From the opening moments, in which she is seen compulsively unburdening herself in an arrivals terminal, to later scenes of still talkative park-bench isolation, Jasmine's increasingly desperate presence (vocal, physical, emotional) barely lets up. Constantly reaching for a drink, her mouth set in a cracked smile, eyes darting with cornered panic, Jasmine fills a room just as she fills the screen. She's an exhausting character to be with, to watch and, presumably, to play.

But Blanchett takes on the challenge like a peak-fitness runner facing a marathon, ploughing her way through 26 miles of emotional road pounding, with all the ups and downs, strains and tears, stomach turns and heartburns that that entails, a feat that occasionally leaves her (and us) gasping for breath.

Allen, too, is in fighting fit form, the pace of his output remaining fast enough to put clunkers such as Cassandra's Dream way behind him as he once again hits his stride. After the runaway success of Midnight in Paris (which took $155m worldwide – an unprecedented figure for Allen), Blue Jasmine reconfirms that his greatest triumphs may yet lie ahead. Rather than a return to the "early funny ones", about which Allen has been making bittersweet jokes since Stardust Memories, this owes more to the "later serious ones", such as Crimes and Misdemeanors, Husbands and Wives and, to some extent, Interiors.

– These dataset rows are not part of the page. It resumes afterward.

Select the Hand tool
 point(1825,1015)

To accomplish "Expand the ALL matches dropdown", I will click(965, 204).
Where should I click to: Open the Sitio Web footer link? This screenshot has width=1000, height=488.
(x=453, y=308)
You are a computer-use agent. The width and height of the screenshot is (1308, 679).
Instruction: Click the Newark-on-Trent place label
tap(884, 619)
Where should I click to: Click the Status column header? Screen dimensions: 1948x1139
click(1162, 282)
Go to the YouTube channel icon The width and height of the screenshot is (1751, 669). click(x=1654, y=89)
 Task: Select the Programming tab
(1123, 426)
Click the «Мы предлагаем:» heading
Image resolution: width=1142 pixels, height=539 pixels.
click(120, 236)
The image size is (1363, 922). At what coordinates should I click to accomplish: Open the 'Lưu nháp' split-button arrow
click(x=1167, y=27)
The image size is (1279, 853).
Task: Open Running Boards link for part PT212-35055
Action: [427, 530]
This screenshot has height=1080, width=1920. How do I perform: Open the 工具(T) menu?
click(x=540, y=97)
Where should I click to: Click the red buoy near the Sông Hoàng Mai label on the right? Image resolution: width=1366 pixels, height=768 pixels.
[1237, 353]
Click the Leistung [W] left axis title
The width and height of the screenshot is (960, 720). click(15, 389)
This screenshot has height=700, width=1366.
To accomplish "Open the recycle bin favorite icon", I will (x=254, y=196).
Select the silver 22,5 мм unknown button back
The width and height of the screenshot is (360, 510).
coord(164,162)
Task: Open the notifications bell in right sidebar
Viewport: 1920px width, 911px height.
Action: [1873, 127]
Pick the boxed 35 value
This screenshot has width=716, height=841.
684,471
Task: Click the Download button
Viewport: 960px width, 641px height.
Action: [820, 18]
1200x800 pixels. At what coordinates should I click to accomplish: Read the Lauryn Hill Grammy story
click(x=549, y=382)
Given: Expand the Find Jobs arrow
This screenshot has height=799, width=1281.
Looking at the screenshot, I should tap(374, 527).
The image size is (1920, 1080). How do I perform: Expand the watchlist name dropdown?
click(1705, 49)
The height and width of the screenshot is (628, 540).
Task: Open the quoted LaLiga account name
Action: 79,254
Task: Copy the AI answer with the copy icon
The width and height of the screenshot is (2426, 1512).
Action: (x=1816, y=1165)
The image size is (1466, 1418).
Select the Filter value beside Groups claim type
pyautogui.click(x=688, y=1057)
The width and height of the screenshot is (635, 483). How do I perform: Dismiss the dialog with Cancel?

There's also a hint of the madness of Melinda and Melinda, a film that asked whether the essence of life was essentially comic or tragic, offering two versions of Radha Mitchell's character, one of whom is a woman in the throes of suicidal alcoholism.

For Blue Jasmine, tragedy outweighs comedy, and it's arguable that the film may have benefited from a few more moments of levity – is it wrong to want Woody to make us laugh? Yet unlike Melinda's dual storyline, Jasmine's trajectory is clear and singular, ensuring that the comic relief is anything but light, with wry melancholy, scathing satire and dark-hearted asides the order of the day.

Behind all of this, of course, lurks the spectre of A Streetcar Named Desire, which similarly boasted a delusional protagonist whose airs and graces wreak havoc in the down-at-heel home of her sister. Blanchett famously played Blanche DuBois in Liv Ullmann's acclaimed stage production, prompting the New York Times to proclaim that "the lady who lives for illusion has never felt more real". Although Allen has underplayed the comparison, his blue Jasmine clearly has her roots in the white woods of Tennessee Williams's antiheroine, providing a cornerstone upon which Blanchett builds another towering performance.

Nor does she flower alone; as is so often the case with Allen, it's the ensemble cast that really raises the bar. As Jasmine's sister, Ginger, Sally Hawkins lays weighty claim to best supporting actress consideration, combining the vibrancy of Happy-Go-Lucky's irrepressible Poppy with the growing strength of character of Rita from Made in Dagenham. Equally at home in comedy and drama, Hawkins is the perfect counterpoint to Blanchett's intensity, and it's her warm-hearted character with whom the audience builds the strongest bond.

In the male roles, Bobby Cannavale plays a sympathetic second-fiddle Stanley Kowalski-figure to a tee, while Alec Baldwin once again proves himself a matchless purveyor of successful slimeballs, perfectly balancing attraction and repulsion. The real surprise, however (and here's a phrase I never thought I would use), is that Andrew Dice Clay is very well cast as the embittered Augie, a blue-collar unloved lunk whose life savings were destroyed by a brush with Jasmine's carelessly wealthy husband. A picture of washed-up dreams and aspirations, Augie is a big man laid low, a role to which the previously obnoxious Clay clearly brings some experience and, indeed, pathos.

Despite the universal praise, Blue Jasmine is not Allen's most accessible (or likable) film, and some will find its fractured central figure too abrasive for empathy. But while the film may hold some viewers at arm's length, the performances are worthy of stand-up-and-cheer ovations all round.